§ **Directions for this task**:
Since only part of the material below is wanted, output exactly the lines from the one with "Where should I click to: Click the Volume" up to and including the one with "This screenshot has height=412, width=730.".

__________

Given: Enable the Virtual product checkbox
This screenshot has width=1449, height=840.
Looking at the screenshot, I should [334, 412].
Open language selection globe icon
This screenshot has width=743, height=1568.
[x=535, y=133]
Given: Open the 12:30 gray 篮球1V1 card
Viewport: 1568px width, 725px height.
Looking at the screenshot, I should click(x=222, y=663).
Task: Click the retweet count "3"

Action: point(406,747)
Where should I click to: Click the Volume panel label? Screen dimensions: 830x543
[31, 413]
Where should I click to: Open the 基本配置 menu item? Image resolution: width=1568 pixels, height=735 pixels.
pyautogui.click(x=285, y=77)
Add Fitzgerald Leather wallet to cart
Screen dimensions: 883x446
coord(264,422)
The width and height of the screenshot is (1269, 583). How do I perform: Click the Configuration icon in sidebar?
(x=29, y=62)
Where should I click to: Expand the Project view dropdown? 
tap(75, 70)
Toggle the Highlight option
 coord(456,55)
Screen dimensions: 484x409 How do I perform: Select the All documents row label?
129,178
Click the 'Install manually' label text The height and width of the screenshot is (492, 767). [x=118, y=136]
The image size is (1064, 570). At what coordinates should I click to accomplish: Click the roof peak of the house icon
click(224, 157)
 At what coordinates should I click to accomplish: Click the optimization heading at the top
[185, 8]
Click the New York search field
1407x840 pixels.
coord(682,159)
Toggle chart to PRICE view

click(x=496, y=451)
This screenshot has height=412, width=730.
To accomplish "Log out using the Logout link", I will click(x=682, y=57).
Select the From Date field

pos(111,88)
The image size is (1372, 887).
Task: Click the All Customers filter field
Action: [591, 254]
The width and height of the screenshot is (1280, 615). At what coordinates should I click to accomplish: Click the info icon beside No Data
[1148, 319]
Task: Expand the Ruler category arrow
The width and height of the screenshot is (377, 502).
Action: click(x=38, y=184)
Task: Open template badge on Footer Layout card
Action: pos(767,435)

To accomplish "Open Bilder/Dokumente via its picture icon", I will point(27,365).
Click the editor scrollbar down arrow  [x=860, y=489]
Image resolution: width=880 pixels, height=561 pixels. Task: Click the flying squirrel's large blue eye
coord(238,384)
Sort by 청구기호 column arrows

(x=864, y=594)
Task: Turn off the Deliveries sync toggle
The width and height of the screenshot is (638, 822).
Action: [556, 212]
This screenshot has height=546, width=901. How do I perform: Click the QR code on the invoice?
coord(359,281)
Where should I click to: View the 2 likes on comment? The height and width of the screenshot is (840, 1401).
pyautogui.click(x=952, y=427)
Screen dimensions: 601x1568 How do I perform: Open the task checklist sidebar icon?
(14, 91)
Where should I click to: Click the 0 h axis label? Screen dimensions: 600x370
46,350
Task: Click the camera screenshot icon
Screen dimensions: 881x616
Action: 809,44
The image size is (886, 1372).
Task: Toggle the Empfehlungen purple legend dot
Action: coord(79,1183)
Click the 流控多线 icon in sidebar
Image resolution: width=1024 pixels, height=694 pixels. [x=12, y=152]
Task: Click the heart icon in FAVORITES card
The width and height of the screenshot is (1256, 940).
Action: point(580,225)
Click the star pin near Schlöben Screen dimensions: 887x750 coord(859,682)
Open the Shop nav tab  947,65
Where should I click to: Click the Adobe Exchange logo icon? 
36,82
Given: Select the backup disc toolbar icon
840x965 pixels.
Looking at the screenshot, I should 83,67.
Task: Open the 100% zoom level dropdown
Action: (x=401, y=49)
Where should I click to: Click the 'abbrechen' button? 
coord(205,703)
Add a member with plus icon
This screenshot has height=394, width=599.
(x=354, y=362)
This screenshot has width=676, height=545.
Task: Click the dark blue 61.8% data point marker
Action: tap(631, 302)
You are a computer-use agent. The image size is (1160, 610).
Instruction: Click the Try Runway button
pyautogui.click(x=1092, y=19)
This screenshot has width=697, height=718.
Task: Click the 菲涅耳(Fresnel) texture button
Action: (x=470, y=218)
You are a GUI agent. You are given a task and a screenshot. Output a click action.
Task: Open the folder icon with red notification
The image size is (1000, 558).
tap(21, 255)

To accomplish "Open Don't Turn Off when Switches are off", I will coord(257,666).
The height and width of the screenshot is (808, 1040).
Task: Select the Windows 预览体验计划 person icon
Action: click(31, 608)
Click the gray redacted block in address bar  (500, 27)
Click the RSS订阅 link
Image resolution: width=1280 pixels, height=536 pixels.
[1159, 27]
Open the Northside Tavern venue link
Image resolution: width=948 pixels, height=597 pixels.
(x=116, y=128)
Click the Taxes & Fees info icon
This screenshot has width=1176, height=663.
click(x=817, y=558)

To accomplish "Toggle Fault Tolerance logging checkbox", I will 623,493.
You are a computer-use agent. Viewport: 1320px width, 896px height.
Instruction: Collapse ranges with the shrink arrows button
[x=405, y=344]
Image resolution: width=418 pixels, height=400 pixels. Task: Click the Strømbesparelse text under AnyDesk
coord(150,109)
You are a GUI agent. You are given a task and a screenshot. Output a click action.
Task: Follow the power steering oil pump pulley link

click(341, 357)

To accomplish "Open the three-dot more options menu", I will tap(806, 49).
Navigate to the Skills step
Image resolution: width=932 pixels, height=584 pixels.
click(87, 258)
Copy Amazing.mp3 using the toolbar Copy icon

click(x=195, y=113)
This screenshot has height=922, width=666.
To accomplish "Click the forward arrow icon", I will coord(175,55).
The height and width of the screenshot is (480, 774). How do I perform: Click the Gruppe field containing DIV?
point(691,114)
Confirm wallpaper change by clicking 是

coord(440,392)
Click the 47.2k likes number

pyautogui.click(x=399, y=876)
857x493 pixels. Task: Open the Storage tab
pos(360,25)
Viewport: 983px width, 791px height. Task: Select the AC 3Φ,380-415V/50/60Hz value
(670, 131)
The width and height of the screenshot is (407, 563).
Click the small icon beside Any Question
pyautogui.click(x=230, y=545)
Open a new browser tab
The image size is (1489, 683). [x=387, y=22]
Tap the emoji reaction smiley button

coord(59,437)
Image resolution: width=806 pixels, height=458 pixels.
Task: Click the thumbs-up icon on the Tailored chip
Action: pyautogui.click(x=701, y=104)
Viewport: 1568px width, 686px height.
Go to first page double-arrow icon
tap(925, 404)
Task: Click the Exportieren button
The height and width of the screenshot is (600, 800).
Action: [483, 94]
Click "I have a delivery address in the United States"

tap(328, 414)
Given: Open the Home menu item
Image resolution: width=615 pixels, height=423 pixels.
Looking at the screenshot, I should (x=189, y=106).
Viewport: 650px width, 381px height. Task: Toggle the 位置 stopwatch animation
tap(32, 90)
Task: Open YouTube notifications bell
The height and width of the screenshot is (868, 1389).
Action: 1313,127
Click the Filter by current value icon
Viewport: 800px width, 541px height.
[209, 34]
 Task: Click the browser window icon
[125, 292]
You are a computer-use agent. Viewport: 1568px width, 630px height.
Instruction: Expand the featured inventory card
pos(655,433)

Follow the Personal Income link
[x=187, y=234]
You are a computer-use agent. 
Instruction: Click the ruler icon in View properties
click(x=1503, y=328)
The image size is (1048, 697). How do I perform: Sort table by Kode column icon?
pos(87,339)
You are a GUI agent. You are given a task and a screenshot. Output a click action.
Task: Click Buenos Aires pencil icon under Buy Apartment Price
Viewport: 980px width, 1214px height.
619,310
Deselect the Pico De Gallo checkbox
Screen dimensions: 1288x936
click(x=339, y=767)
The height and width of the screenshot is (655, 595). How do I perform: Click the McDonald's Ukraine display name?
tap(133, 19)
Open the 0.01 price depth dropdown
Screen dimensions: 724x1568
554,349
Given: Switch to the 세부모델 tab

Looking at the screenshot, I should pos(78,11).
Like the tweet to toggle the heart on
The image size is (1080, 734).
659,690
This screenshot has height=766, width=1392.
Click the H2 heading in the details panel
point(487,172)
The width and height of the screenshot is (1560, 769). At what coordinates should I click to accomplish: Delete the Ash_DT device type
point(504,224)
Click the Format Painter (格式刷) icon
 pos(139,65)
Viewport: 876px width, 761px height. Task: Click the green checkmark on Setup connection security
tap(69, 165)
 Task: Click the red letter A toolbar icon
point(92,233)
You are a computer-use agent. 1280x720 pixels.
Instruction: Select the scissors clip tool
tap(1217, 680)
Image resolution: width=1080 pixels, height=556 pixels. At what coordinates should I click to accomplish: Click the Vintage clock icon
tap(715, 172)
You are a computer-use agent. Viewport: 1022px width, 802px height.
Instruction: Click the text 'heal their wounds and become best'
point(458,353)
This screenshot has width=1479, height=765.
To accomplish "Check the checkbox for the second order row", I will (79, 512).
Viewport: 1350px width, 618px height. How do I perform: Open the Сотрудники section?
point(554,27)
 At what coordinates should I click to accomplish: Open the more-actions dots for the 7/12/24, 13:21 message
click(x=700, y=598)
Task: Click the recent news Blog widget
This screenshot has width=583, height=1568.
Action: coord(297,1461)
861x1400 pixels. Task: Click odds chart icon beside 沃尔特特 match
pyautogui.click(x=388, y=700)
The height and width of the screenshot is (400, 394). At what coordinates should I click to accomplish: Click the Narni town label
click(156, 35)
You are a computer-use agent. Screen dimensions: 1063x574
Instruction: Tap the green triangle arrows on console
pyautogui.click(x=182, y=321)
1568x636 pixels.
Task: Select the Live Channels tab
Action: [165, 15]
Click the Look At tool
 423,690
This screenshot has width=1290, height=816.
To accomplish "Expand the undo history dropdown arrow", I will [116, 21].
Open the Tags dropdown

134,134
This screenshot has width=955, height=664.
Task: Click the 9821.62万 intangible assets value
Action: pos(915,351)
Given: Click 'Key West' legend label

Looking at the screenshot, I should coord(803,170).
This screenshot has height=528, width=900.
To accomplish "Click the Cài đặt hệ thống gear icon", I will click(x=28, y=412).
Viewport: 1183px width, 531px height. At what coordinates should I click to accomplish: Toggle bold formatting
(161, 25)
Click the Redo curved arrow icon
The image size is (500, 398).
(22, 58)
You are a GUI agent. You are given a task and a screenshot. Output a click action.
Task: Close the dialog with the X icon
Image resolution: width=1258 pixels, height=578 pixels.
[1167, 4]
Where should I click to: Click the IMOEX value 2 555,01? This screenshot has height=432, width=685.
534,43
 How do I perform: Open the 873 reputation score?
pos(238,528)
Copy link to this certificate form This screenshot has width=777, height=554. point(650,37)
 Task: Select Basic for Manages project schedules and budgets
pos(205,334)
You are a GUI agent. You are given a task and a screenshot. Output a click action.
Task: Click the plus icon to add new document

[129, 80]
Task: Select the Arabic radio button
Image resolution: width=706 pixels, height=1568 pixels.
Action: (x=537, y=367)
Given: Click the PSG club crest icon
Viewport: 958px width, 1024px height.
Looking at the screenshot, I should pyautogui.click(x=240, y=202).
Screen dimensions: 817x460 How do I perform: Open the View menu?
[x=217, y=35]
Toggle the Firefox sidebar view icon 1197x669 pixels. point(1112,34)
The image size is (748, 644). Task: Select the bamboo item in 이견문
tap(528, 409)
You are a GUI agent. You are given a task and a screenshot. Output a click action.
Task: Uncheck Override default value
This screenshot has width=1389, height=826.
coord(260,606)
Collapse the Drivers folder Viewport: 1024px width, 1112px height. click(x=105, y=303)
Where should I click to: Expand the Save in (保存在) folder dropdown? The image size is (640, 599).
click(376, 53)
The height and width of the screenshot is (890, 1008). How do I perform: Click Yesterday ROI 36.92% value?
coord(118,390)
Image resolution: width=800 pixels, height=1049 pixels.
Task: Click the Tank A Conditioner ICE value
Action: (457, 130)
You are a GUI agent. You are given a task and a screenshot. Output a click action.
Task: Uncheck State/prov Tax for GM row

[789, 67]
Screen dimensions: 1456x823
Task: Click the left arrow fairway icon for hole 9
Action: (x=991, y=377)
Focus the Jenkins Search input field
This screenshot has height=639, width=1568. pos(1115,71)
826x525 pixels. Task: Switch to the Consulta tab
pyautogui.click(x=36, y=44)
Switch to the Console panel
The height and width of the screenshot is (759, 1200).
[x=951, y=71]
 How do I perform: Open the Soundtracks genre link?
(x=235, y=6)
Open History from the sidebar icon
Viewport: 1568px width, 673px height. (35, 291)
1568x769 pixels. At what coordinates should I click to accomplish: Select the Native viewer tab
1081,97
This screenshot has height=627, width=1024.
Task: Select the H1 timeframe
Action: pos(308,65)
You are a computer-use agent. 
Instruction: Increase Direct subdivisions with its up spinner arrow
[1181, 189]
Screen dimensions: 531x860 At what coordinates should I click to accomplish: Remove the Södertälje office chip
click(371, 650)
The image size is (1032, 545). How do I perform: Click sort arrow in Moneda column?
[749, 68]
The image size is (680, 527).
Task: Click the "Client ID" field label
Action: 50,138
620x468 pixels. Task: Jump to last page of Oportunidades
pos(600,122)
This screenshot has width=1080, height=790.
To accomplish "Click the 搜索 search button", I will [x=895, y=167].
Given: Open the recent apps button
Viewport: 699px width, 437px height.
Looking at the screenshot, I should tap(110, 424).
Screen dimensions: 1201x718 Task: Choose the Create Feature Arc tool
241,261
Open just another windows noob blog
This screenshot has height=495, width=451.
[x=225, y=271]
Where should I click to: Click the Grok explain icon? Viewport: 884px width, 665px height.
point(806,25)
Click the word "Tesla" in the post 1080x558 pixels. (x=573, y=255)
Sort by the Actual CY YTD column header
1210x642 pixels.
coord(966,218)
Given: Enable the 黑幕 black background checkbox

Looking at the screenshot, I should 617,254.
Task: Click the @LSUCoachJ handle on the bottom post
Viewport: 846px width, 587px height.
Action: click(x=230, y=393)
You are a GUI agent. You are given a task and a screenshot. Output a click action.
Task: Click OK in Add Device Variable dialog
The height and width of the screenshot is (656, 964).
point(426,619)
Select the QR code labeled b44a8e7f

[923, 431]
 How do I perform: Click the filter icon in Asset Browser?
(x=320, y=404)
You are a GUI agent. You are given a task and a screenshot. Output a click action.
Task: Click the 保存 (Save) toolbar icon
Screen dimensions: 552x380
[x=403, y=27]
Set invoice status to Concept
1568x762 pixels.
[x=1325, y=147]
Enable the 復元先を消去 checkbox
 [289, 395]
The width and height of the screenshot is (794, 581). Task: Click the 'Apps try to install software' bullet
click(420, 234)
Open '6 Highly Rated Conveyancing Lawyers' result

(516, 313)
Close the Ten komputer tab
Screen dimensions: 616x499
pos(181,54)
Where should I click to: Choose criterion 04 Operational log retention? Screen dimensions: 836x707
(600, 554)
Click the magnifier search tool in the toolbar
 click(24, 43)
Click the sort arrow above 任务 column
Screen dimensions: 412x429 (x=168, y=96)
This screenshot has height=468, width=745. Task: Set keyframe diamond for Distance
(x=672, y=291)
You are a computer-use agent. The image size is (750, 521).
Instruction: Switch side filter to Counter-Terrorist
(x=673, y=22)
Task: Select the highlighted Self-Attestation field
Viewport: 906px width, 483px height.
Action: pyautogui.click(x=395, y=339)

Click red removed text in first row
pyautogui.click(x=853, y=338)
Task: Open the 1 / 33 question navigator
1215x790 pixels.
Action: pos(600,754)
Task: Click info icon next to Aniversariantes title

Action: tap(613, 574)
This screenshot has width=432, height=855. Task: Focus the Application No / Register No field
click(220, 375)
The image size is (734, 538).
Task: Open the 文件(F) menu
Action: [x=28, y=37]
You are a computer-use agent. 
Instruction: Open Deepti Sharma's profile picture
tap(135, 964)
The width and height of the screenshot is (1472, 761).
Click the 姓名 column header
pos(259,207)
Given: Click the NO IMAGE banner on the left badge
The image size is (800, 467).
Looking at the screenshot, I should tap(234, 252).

__________

§ **Solution to this problem**:
Where should I click to: Click the Volume panel label? Screen dimensions: 830x543
[31, 413]
Where should I click to: Open the 基本配置 menu item? Image resolution: width=1568 pixels, height=735 pixels.
pyautogui.click(x=285, y=77)
Add Fitzgerald Leather wallet to cart
Screen dimensions: 883x446
coord(264,422)
The width and height of the screenshot is (1269, 583). How do I perform: Click the Configuration icon in sidebar?
(x=29, y=62)
Where should I click to: Expand the Project view dropdown? 
tap(75, 70)
Toggle the Highlight option
 coord(456,55)
Screen dimensions: 484x409 How do I perform: Select the All documents row label?
129,178
Click the 'Install manually' label text The height and width of the screenshot is (492, 767). [x=118, y=136]
The image size is (1064, 570). At what coordinates should I click to accomplish: Click the roof peak of the house icon
click(224, 157)
 At what coordinates should I click to accomplish: Click the optimization heading at the top
[185, 8]
Click the New York search field
1407x840 pixels.
coord(682,159)
Toggle chart to PRICE view

click(x=496, y=451)
This screenshot has height=412, width=730.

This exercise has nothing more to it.